Re: [PATCH 2/3] drm/scheduler: Don't call wait_event_killable for signaled process.

From: Eric W. Biederman
Date: Mon Apr 30 2018 - 12:26:01 EST

Christian KÃnig <ckoenig.leichtzumerken@xxxxxxxxx> writes:

> Hi Eric,
> sorry for the late response, was on vacation last week.
> Am 26.04.2018 um 02:01 schrieb Eric W. Biederman:
>> Andrey Grodzovsky <Andrey.Grodzovsky@xxxxxxx> writes:
>>> On 04/25/2018 01:17 PM, Oleg Nesterov wrote:
>>>> On 04/25, Andrey Grodzovsky wrote:
>>>>> here (drm_sched_entity_fini) is also a bad idea, but we still want to be
>>>>> able to exit immediately
>>>>> and not wait for GPU jobs completion when the reason for reaching this code
>>>>> is because of KILL
>>>>> signal to the user process who opened the device file.
>>>> Can you hook f_op->flush method?
> THANKS! That sounds like a really good idea to me and we haven't investigated
> into that direction yet.

For the backwards compatibility concerns you cite below the flush method
seems a much better place to introduce the wait. You at least really
will be in a process context for that. Still might be in exit but at
least you will be legitimately be in a process.

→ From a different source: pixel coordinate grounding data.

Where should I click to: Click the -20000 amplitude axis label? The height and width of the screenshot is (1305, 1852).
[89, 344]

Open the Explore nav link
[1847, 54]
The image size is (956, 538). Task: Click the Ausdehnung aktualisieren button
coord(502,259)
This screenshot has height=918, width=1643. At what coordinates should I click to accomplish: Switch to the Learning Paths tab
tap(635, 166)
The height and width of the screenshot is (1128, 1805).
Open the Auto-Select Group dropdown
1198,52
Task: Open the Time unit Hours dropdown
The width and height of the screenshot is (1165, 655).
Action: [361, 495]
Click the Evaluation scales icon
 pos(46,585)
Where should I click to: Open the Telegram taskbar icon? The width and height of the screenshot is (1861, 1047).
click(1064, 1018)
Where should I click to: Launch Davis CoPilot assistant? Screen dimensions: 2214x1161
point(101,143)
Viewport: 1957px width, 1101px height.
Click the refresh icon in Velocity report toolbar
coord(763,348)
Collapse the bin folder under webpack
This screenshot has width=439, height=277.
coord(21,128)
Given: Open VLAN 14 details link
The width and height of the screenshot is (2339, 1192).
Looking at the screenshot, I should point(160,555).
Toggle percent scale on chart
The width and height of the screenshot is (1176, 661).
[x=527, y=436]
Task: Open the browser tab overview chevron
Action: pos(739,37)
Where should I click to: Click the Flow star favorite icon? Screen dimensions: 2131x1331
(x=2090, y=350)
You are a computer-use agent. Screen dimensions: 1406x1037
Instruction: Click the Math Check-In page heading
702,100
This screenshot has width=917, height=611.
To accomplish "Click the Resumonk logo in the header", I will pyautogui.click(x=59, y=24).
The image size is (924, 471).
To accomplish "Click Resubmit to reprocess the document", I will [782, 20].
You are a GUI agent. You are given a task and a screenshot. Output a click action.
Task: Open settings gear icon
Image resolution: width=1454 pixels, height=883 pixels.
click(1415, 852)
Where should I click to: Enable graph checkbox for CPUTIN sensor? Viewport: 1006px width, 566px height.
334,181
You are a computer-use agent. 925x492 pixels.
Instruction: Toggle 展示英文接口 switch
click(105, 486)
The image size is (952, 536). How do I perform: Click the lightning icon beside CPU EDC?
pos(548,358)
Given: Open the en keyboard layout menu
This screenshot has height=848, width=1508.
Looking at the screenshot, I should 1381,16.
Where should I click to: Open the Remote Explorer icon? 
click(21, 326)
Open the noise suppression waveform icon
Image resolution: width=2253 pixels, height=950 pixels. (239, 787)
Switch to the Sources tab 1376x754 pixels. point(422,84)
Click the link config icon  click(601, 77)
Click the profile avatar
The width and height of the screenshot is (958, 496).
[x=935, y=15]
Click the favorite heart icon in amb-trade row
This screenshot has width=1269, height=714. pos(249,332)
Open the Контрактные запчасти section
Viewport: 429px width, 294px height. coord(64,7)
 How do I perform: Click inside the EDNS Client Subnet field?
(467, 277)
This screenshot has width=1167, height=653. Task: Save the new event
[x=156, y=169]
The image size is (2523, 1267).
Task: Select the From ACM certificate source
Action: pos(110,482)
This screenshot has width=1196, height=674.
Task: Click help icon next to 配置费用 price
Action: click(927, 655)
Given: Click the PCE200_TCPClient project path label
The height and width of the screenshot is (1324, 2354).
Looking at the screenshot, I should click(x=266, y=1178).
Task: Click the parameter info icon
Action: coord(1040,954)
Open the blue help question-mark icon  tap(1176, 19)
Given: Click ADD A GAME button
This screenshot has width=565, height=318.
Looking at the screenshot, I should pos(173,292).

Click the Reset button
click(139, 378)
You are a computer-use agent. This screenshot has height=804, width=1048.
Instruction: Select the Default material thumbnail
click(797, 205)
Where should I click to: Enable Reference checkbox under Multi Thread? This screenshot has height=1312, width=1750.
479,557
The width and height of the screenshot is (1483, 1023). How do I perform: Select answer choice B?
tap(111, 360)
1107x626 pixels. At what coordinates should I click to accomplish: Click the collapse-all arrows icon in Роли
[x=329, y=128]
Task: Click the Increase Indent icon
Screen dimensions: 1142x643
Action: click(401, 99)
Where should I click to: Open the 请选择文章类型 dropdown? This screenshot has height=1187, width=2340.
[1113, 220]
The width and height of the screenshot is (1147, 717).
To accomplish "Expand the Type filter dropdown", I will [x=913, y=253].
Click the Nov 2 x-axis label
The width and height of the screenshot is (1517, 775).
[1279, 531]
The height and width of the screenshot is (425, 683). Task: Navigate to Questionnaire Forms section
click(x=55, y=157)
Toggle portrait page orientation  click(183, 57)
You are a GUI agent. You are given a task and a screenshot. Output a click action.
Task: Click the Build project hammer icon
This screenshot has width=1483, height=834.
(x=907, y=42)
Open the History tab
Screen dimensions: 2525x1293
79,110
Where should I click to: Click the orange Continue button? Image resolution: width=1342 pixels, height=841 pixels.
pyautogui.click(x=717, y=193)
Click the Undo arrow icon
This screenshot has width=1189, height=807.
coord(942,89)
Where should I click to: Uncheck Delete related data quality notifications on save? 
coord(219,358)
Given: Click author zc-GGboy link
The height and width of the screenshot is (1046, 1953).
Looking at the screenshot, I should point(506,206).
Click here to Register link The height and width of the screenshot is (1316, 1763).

>>> But this one is called for each task releasing a reference to the the file, so
>>> not sure I see how this solves the problem.
>> The big question is why do you need to wait during the final closing a
>> file?
> As always it's because of historical reasons. Initially user space pushed
> commands directly to a hardware queue and when a processes finished we didn't
> need to wait for anything.
> Then the GPU scheduler was introduced which delayed pushing the jobs to the
> hardware queue to a later point in time.
> This wait was then added to maintain backward compability and not break
> userspace (but see below).

That make sense.

>> The wait can be terminated so the wait does not appear to be simply a
>> matter of correctness.
> Well when the process is killed we don't care about correctness any more, we
> just want to get rid of it as quickly as possible (OOM situation etc...).
> But it is perfectly possible that a process submits some render commands and
> then calls exit() or terminates because of a SIGTERM, SIGINT etc.. In this case
> we need to wait here to make sure that all rendering is pushed to the hardware
> because the scheduler might need resources/settings from the file
> descriptor.
> For example if you just remove that wait you could close firefox and get garbage
> on the screen for a millisecond because the remaining rendering commands where
> not executed.
> So what we essentially need is to distinct between a SIGKILL (which means stop
> processing as soon as possible) and any other reason because then we don't want
> to annoy the user with garbage on the screen (even if it's just for a few
> milliseconds).

I see a couple of issues.

- Running the code in release rather than in flush.

Using flush will catch every close so it should be more backwards
compatible. f_op->flush always runs in process context so looking at
current makes sense.

- Distinguishing between death by SIGKILL and other process exit deaths.

In f_op->flush the code can test "((tsk->flags & PF_EXITING) &&
(tsk->code == SIGKILL))" to see if it was SIGKILL that terminated
the process.

- Dealing with stuck queues (where this patchset came in).

For stuck queues you are going to need a timeout instead of the current
indefinite wait after PF_EXITING is set. From what you have described a
few milliseconds should be enough. If PF_EXITING is not set you can
still just make the wait killable and skip the timeout if that will give
a better backwards compatible user experience.

What can't be done is try and catch SIGKILL after a process has called
do_exit. A dead process is a dead process.